1). I have never subscribed to the idea that a PRB carries enough lube to keep the fouling in a bore soft.
Why do I think this is so, the flame and its heat cooks away the wetness of the lube. Yes you’ll get a few shots in but that hard crusty fouling is building up and will require your attention eventually.

2). Do you consider BP (any granulation) fast burning? I do.
If you had an original 150 year old BP cartridge firing revolver an asked in forums if the revolver could be fired with small charges of smokeless powder.
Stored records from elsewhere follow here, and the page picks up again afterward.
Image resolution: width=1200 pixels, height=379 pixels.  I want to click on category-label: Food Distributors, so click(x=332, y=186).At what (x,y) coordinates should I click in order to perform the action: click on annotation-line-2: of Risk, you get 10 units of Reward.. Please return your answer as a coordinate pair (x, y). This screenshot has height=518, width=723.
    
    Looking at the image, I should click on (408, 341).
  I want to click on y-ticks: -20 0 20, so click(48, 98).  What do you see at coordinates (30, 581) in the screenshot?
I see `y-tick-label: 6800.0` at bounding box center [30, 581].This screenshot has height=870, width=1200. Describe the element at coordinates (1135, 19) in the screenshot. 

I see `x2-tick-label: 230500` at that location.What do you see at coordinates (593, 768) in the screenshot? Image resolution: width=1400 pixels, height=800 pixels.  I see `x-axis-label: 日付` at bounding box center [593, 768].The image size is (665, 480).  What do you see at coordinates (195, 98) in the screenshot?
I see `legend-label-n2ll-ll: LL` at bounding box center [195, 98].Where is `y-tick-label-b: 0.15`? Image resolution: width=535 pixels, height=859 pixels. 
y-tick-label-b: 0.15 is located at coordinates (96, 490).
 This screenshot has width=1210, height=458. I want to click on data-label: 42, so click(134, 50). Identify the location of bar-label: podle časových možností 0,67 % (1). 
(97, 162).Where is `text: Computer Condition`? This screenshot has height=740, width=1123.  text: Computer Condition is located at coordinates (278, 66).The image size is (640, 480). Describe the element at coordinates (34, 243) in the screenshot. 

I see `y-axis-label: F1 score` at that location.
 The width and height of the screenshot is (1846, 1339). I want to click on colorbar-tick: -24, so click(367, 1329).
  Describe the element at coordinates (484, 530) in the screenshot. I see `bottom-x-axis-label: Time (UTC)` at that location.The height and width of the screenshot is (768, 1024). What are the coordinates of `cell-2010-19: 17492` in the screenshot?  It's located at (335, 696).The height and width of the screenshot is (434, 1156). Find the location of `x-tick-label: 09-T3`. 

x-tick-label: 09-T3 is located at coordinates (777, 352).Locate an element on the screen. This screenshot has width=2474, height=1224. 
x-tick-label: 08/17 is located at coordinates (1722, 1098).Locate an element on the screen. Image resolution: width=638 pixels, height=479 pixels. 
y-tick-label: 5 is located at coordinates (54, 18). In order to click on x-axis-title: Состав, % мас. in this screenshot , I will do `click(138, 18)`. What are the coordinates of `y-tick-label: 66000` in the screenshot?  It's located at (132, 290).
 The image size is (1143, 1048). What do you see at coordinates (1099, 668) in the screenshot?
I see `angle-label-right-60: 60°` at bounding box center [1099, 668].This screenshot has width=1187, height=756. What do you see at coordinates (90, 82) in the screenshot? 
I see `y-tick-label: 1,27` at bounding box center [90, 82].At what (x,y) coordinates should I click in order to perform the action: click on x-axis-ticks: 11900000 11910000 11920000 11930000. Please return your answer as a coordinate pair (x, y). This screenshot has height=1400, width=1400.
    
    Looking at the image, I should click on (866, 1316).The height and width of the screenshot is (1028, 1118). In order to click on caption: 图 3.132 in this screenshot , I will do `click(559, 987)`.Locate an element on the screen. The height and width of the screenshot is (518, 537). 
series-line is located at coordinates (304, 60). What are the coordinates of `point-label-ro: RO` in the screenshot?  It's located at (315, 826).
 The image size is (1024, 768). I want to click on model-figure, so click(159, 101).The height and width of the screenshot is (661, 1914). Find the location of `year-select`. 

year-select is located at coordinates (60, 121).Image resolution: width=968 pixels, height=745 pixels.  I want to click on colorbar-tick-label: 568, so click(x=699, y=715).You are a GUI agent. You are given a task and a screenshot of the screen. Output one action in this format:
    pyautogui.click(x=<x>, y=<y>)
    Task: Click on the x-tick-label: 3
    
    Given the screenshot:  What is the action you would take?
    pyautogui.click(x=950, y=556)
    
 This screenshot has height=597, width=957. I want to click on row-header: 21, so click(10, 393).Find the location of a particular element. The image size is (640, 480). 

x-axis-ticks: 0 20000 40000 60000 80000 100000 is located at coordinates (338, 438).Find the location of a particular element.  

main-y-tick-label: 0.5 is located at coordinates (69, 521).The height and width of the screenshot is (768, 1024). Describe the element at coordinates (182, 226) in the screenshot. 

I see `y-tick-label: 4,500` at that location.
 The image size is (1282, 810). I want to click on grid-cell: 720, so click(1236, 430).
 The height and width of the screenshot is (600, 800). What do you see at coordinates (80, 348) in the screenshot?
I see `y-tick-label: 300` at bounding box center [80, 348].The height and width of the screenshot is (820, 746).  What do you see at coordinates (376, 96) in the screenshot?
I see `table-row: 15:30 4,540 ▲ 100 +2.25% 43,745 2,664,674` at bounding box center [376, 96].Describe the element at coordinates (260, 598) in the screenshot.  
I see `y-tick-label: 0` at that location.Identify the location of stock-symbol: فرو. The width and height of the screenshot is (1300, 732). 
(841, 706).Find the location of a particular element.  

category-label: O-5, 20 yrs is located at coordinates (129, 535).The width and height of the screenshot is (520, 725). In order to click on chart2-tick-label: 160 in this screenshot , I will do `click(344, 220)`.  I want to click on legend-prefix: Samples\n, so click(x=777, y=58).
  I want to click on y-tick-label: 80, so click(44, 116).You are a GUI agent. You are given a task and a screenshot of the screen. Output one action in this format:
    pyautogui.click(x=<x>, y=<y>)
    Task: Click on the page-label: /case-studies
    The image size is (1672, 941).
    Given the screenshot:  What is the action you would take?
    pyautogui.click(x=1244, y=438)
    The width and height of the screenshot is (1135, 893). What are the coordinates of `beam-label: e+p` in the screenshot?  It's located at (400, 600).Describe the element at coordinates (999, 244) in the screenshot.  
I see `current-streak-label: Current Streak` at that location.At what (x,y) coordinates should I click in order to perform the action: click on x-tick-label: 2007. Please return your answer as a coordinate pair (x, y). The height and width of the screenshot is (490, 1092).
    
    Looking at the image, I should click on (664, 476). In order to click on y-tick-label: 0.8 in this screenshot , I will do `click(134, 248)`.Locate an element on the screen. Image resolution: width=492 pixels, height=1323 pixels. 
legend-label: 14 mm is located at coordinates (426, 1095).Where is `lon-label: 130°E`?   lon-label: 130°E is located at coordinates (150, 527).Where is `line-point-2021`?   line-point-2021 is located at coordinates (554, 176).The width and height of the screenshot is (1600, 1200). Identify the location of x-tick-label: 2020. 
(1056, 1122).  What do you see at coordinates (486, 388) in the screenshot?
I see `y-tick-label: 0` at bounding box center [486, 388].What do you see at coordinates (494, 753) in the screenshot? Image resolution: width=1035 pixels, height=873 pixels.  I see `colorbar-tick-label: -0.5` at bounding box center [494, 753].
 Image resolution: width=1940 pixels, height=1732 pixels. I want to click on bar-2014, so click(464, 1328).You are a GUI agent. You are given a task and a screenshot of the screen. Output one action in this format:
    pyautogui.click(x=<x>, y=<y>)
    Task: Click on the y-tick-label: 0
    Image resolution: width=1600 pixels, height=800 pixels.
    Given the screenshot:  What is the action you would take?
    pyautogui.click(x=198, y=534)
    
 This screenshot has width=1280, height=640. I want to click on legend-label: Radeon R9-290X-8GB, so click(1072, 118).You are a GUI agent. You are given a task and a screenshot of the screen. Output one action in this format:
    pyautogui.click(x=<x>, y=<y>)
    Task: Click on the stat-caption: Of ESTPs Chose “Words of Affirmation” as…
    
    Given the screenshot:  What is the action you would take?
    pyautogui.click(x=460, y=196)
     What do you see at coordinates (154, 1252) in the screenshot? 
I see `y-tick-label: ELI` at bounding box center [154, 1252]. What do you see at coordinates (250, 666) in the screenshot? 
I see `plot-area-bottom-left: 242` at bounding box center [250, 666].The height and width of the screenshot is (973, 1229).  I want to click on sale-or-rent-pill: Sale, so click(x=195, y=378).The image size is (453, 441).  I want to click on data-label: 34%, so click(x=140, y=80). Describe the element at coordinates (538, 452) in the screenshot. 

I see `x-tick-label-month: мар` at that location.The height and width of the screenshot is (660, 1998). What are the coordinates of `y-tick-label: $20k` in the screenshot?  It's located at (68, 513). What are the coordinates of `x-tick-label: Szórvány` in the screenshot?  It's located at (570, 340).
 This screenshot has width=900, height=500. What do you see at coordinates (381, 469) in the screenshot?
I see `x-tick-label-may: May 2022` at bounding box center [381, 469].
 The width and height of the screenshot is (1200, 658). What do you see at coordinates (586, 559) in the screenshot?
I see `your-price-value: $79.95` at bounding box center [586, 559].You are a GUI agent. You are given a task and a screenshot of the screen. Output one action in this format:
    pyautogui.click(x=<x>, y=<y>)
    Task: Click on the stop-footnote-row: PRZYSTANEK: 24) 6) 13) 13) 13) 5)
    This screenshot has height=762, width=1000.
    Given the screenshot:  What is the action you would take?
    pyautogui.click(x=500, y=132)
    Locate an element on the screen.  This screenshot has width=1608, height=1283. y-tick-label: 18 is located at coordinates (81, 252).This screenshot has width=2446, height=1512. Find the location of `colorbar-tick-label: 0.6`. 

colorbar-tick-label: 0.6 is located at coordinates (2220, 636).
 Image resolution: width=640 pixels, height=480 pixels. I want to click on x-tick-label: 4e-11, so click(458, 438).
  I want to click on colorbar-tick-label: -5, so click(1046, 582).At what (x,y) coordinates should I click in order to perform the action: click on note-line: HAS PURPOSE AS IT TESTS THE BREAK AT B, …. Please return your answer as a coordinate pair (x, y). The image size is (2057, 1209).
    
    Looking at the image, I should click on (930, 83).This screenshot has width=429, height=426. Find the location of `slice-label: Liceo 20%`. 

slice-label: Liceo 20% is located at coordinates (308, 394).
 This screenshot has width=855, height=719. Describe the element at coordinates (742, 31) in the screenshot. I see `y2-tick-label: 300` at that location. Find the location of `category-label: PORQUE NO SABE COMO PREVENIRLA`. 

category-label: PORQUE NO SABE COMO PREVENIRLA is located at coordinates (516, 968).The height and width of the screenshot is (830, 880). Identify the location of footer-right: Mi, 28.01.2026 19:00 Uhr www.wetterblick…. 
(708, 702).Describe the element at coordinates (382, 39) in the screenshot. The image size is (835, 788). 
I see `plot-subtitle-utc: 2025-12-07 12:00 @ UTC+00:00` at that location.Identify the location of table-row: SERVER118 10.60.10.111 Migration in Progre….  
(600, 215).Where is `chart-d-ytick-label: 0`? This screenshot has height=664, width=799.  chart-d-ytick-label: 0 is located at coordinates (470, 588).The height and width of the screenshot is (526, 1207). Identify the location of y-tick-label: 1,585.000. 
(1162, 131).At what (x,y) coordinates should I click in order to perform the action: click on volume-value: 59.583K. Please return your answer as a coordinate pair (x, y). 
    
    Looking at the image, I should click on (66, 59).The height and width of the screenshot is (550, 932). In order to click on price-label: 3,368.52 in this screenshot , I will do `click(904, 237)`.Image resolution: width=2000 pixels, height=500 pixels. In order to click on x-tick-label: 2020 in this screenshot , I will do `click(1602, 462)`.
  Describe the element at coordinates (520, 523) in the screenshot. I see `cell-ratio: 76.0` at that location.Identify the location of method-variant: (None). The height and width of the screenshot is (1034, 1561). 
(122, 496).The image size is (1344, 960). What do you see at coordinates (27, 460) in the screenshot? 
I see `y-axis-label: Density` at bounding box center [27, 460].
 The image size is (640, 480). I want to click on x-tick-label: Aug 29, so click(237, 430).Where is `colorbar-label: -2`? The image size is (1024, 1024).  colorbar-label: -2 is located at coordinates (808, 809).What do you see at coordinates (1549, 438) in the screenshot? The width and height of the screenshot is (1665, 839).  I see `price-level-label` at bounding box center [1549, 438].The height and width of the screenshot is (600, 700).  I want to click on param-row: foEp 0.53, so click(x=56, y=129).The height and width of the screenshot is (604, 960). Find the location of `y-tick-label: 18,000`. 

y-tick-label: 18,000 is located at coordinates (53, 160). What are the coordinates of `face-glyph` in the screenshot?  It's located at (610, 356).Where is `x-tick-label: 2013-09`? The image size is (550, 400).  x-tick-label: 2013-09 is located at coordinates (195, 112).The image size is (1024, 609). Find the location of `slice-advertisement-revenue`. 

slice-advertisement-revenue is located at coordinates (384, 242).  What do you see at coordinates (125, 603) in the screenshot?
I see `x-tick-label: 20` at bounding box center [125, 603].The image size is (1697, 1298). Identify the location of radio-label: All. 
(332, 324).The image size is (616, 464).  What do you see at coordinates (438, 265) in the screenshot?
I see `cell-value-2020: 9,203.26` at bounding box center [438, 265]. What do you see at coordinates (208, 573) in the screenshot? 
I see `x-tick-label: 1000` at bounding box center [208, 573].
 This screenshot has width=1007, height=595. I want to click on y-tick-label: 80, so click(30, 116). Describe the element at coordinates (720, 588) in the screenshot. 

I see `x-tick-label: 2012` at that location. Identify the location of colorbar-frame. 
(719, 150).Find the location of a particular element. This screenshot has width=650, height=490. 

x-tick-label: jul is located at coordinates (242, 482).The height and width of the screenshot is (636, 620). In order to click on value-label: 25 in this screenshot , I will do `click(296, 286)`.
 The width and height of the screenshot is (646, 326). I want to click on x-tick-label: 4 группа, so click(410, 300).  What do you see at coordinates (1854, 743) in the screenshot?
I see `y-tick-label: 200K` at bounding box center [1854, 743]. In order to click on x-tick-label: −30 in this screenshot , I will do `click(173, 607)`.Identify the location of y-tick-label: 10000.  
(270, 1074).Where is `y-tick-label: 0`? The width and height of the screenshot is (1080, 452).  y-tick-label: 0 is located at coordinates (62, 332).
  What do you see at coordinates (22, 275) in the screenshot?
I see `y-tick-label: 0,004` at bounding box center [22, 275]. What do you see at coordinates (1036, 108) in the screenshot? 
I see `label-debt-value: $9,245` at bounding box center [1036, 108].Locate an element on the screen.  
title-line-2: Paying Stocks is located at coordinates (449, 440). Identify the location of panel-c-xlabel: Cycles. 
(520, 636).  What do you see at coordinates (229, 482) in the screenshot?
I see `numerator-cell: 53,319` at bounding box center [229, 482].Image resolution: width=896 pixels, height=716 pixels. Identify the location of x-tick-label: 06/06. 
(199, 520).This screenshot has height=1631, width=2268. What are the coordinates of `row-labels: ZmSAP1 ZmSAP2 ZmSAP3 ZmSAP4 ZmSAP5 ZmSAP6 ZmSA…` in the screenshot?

The forum consensus would be NO, because smokeless pistol powders are too fast burning and spike chamber pressure, not a good thing for old soft iron firearms.

Remember in modern revolvers small charges of fast smokeless powder leaves quite a big empty space under the bullet and that’s normal condition.

So I believe that a small space ¼” or less between a projectile and a black powder charge would mimic a modern smokeless powder load and would therefore be ok to fire.

I believe the often repeated advice to leave no space between BP and projectile is a hold over from the muzzle loading era where a heavily fouled barrel caused the projectile to be halted inches plus above the powder column and go unnoticed till fired. Then barrel damage occurs as pressure waves bounce off breach and bullet till resonant shock waves collide doubling the pressure and damaging the firearms barrel.